Uruguay bölgesi 16. yüzyıldan itibaren Portekiz sömürgesi Brezilya ile İspanya İmparatorluğu’nun Güney Amerika’daki sömürgeleri arasında bir tampon bölge olmuştur. Uruguay’a ilk kolonyal müdahaleler, 1516’da bölgeye gelen İspanyol sömürgeci Juan Diaz de Solis ile başlamış, Portekizli meşhur sömürgeci Ferdinand Magellan da 1520’de Uruguay’a gelmiştir. Bununla birlikte bölgedeki ilk kalıcı koloni 1624 yılında İspanyol Cizvitler tarafından kurulmuştur. Uzun süre İspanya hâkimiyeti altında kalan Uruguay, 19. yüzyılın başlarında (1806-1807) İngilizler tarafından işgal edilmişse de İspanya ve İngiltere’nin Napolyon yönetimindeki Fransa’ya karşı birleşmesi üzerine bu işgal uzun süreli olmamıştır. Bu süreçte kıtanın genelinde başlayan bağımsızlık hareketleri İspanya ve Portekiz sömürgeciliğine karşı kıtada Brezilya ve Arjantin gibi bölgeleri öne çıkarmış ve yüzyılın ilk çeyreğinde pek çok kıta devleti art arda bağımsızlığını ilan etmiştir. Nitekim Uruguay da 25 Ağustos 1825 tarihinde bağımsızlığını ilan etmiş, Arjantin ve Brezilya kendi aralarında bir tampon bölge olarak Uruguay’ın bağımsızlığını 27 Ağustos 1828’de imzalanan Montevideo Anlaşması ile tanımışlardır. Bağımsızlık ilanının ardından hazırlanan yeni anayasa 1830 yılında yürürlüğe girmiştir.
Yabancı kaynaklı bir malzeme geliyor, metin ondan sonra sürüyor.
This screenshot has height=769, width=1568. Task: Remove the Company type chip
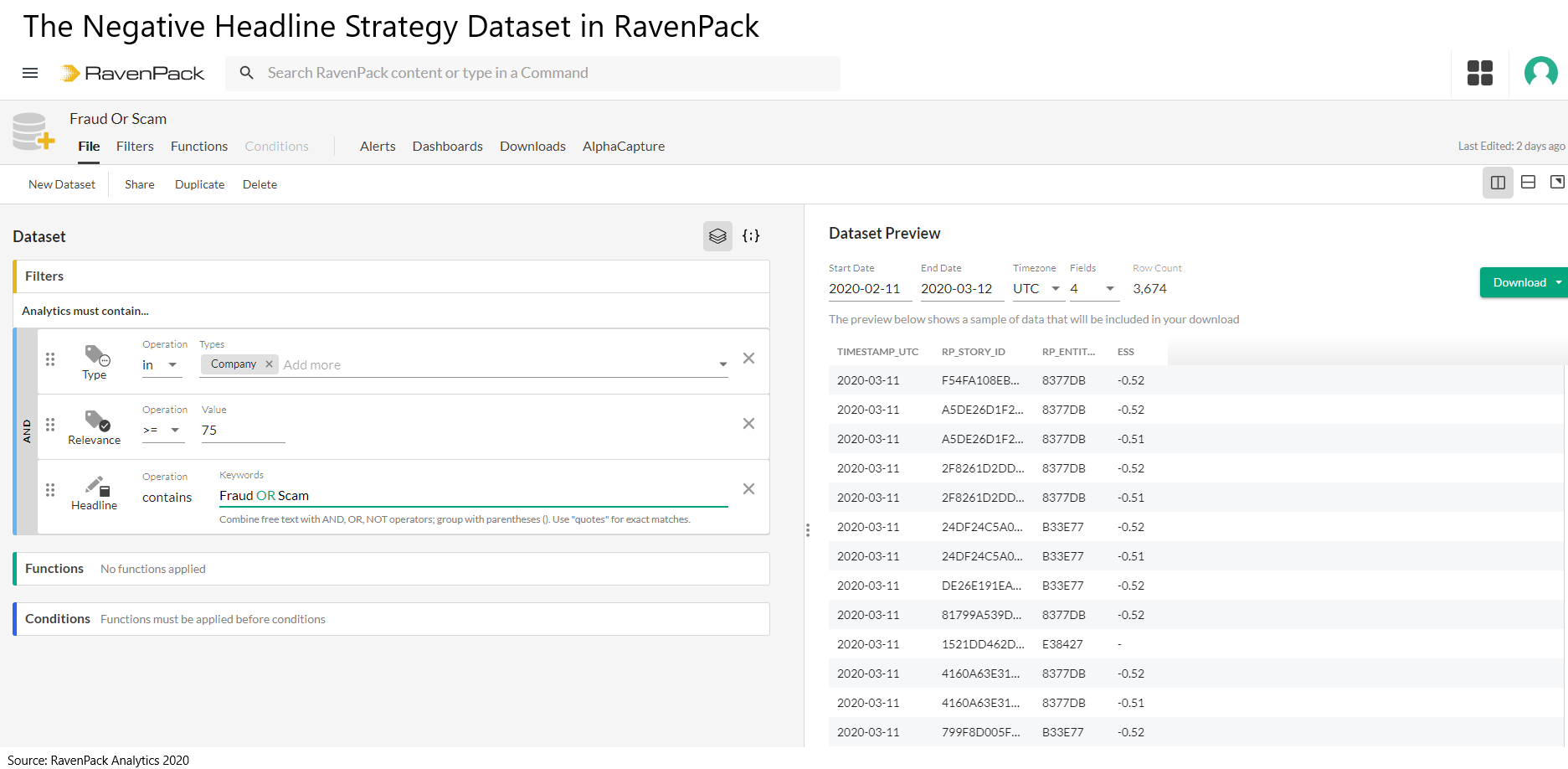[x=269, y=364]
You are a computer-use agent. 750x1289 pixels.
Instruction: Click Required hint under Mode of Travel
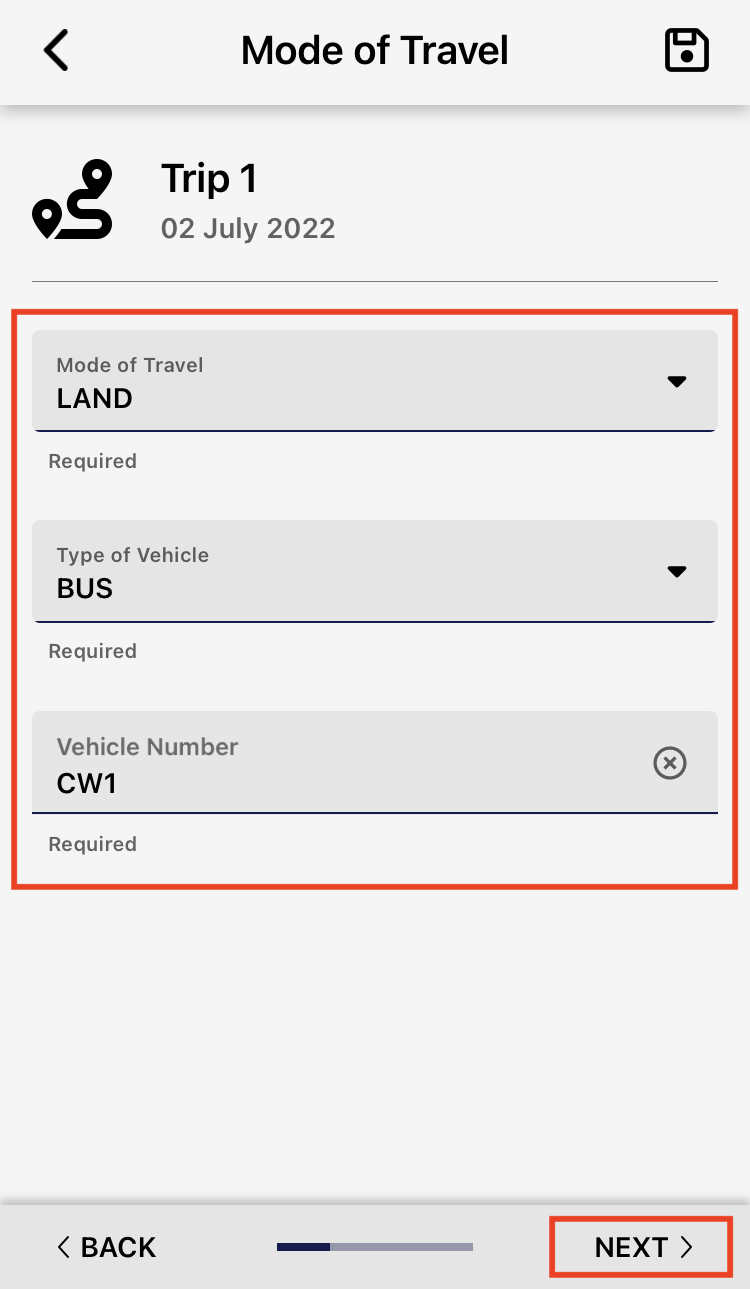coord(93,461)
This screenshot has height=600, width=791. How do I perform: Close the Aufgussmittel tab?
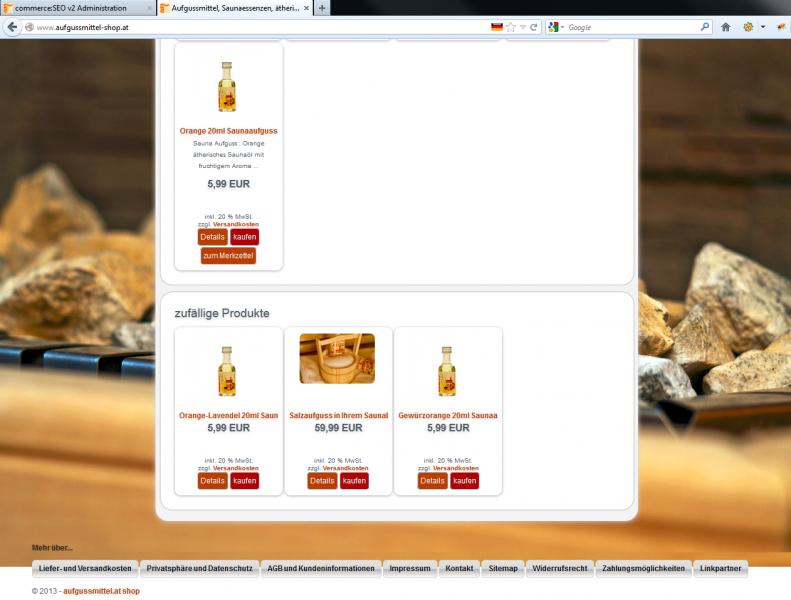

Bağımsızlığı takip eden yıllar 19. yüzyıl boyunca savaşlar, iç savaşlar, askerî çatışmalar ve siyasi kaoslarla geçmiştir. 1843’te Arjantin, 1845’te Fransa ve İngiltere, 1851’de Brezilya müdahaleleri gerçekleşmiş, bu süreçte yaşanan askerî darbelerde dış müdahaleler de rol oynamıştır. 1865’te Arjantin ve Brezilya ile birlikte Paraguay’a karşı savaşa girilmiş, 1875-1890 yılları arasındaysa ülkeyi askerî idare yönetmiştir. Bunların dışında da süreç boyunca darbe ve darbe girişimi, savaş düzeyinde çatışmalar ve dış müdahaleler gerçekleşmiştir.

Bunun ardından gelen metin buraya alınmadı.